No ser hegemónico, en GH, significa estar para dar testimonio desde el minuto cero; para darse justificación argumental sin esperar a que pregunten, a sabiendas de un exigente casting que derivó en estos integrantes y no otros por «su interés particular para el programa» (dicho por Santiago del Moro). Isabel, tematizando su «ser distinta por edad», se vuelve un paralelo de Alfa, su equivalente etario de la edición pasada: demuestran el anclaje del casting con funciones de discurso antes que en torno a personalidades o subjetividades.
Deseo y decepción
Con el correr de los días televisados, se produce lo previsto: las minorías, cual cachorros hambrientos de una misma loba, se devoran entre ellas, como Isabel versus Juliana, referida como «esa loca», «la maltratadora» o «esa hija de puta». Las identidades divergentes, con todo su poder revulsivo que afuera llena plazas y copa Twitter en concentraciones que derivan en cambios de legislación y aceptación social, aquí se neutralizan en una puja de unes contra otr(x)s, funcionales al show del chimento, que los condiciona a ser un único signo, que por ahora arroja más estruendo que diálogo.

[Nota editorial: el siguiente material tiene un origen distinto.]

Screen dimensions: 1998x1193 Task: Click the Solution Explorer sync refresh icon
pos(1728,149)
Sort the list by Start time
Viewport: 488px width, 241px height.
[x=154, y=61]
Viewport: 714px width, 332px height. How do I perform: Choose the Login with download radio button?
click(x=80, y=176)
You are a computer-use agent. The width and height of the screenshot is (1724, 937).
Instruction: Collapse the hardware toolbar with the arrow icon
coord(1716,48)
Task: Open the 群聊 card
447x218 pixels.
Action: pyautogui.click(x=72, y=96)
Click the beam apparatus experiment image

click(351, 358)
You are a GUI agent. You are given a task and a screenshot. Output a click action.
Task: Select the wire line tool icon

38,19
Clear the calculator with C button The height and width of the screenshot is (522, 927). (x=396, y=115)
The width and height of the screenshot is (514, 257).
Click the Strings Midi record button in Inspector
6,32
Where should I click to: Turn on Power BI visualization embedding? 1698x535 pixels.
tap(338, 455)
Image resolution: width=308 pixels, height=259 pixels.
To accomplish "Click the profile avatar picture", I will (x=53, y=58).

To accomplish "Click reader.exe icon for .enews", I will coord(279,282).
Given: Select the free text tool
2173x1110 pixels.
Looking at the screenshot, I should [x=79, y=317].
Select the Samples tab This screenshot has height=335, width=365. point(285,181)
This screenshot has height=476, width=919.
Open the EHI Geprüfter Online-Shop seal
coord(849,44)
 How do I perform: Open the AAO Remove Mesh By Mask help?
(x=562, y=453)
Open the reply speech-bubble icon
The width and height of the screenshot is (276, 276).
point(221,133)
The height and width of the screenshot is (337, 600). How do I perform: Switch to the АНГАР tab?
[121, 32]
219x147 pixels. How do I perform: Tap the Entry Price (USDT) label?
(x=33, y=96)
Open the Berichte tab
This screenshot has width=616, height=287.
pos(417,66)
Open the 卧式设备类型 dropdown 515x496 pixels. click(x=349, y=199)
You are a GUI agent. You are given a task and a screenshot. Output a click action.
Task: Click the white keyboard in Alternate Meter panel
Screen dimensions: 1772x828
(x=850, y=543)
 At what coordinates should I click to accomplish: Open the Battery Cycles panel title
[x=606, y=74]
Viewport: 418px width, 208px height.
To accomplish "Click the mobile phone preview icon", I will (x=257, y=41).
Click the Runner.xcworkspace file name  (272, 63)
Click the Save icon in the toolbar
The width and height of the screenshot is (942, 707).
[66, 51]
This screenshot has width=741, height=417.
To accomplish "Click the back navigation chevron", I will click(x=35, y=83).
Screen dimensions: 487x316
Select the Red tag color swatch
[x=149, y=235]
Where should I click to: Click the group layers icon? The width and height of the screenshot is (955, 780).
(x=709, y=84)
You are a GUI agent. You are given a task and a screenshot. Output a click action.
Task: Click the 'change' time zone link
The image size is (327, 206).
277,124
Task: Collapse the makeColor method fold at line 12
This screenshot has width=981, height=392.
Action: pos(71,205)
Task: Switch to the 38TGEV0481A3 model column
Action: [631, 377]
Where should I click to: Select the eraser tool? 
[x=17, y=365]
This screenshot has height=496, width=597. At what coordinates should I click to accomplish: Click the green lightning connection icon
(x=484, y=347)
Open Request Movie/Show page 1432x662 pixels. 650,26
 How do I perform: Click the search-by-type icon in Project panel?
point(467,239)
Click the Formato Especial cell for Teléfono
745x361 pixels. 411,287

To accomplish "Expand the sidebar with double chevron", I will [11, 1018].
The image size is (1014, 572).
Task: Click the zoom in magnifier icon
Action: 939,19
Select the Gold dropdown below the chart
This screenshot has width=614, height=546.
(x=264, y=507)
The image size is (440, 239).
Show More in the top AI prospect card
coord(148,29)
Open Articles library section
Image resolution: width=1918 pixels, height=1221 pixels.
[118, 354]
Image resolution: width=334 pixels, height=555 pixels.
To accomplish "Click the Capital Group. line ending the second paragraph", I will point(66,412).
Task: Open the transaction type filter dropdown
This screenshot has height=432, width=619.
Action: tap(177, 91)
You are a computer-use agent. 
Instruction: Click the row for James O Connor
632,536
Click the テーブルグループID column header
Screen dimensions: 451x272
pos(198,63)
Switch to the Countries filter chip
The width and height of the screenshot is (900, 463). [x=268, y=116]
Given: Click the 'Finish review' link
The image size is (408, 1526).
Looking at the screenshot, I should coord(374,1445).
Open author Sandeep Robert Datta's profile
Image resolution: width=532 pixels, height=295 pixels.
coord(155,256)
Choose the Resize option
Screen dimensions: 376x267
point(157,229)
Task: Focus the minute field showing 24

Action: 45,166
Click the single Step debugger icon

Autoconsciente, el arquetipo «la loca» le habla a la cámara: «No creo en reglas. Soy pelada, tatuada, gritona», con un radar magnífico para detectar que ya genera «vivas» de la tribuna excitada de los miércoles y los domingos, cuando se expulsa y se expresa la voz del «Soberano», ya adversa al grupúsculo de Isabel, Sabrina & Co, que cuchichea y la margina por su diferencia, dice.
Ninguno es demasiado consciente de que GH es puro gesto antes que discurso; es ícono antes que concepto. Y lo que no tolera el «Supremo», analfabeto e irracional, puramente empático, es ese núcleo reducido y compacto de personas, esa «célula», que en este caso se abroquela por oposición a Juliana/Furia; esos susceptibles escudados en la normalidad y las buenas costumbres que seguramente van a ser castigados con el pulgar para abajo, a juzgar por el historial del ciclo.
«Gracias por dejarme ser», dice la disidente mirando a cámara, cuando se despide en el Confesionario, nominada por los hegemónicos divinos de pectorales y culo mullidos. Difícil eso de ser un problema en vez de una persona, en un ámbito de emociones hipertrofiadas, donde un chisme pescado en un pasillo genera una crisis de ribetes épicos.
Innegable aporte le hizo este programa a la aceptación de antiguos «fenómenos» de circo que antes producían desinterés o rechazo, y hoy son ídolos populares, como Manzana, de cuerpo robusto y hablar finito, con su androginia sexualizada, como todo en GH, que gira en torno a torsos y partes íntimas como soles de una galaxia escrutada con un binocular.
Pronto, con el correr de los días, todos ellos se van volviendo un cuerpo colectivo no hegemónico: echado en el sofá y la cama, pulverizado y estudiado a través de planos que los confinan simplemente a gravitar como entes inertes.
La portentosa minoría empoderada de estos días, en el ciclo de Telefe, se gana a la tribuna a fuerza de aire naïf y victimización, frente a lindos que cultivan, según dicen sus miembros, el modo «divide y reinarás». En cambio, la minoría fuerte ofrece divertidos visos de irracionalidad, sacudones del cuerpo y desborde de la palabra, en duelo a voz alzada: así se hacen un lugar entre las preferencias que votan por WhatsApp.
En la casa transparente puede confirmarse el signo de la disidencia concebida como minoría insignificante, progresivamente expulsada, usada los primeros días para calentar motores, hasta que la trama se concentre en un núcleo de blancos y esbeltos hegemónicos deseantes, como pasó la temporada pasada, que en la plataforma Pluto ya se vende como serie alla Netflix.